* **Your assignment**
Lines to restate from the data below: from the one containing "Task: Open TeamViewer from the taskbar" to the one containing "Viewport: 1542px width, 799px height.", both included. Give them again exactly, and only them.

* **The input**

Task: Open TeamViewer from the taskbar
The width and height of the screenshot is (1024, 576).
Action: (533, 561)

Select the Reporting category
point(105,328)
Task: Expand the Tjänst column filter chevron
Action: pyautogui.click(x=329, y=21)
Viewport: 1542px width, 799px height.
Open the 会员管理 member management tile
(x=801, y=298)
--
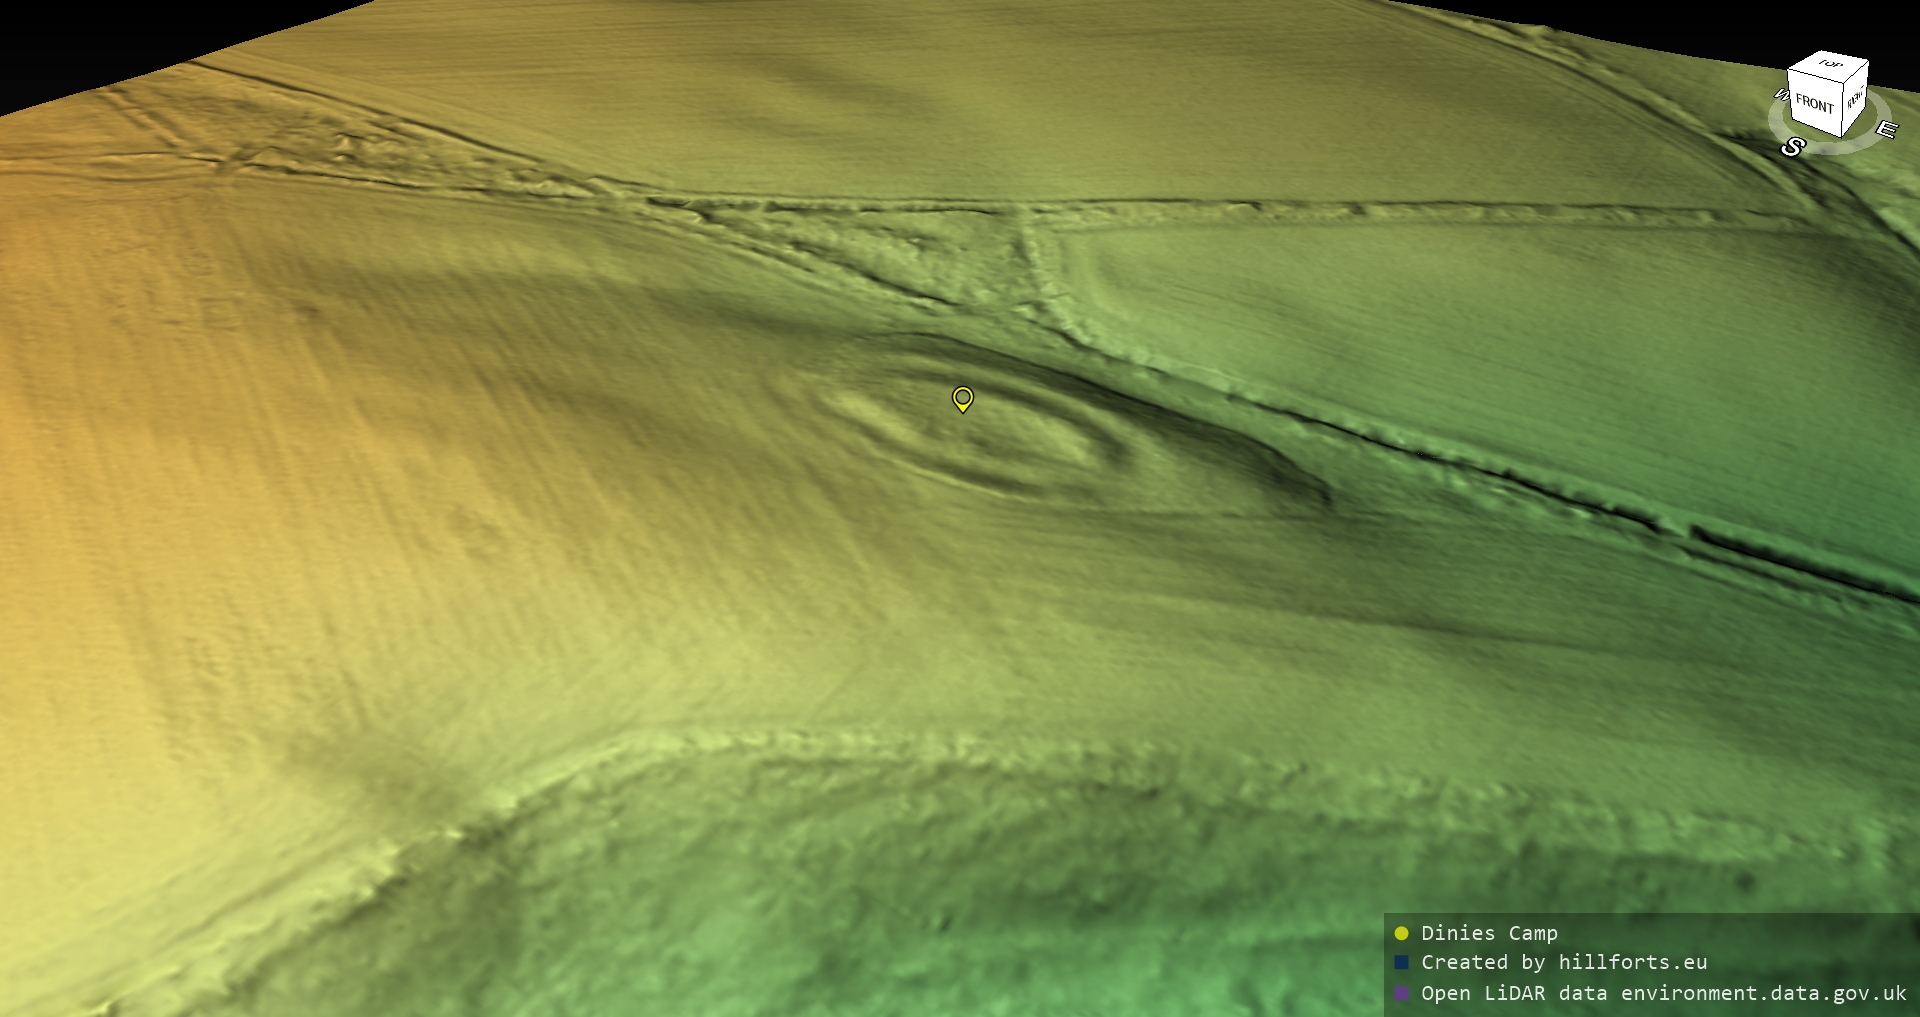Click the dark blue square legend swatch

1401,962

* **Response**
Task: Open TeamViewer from the taskbar
The width and height of the screenshot is (1024, 576).
Action: (533, 561)

Select the Reporting category
point(105,328)
Task: Expand the Tjänst column filter chevron
Action: pyautogui.click(x=329, y=21)
Viewport: 1542px width, 799px height.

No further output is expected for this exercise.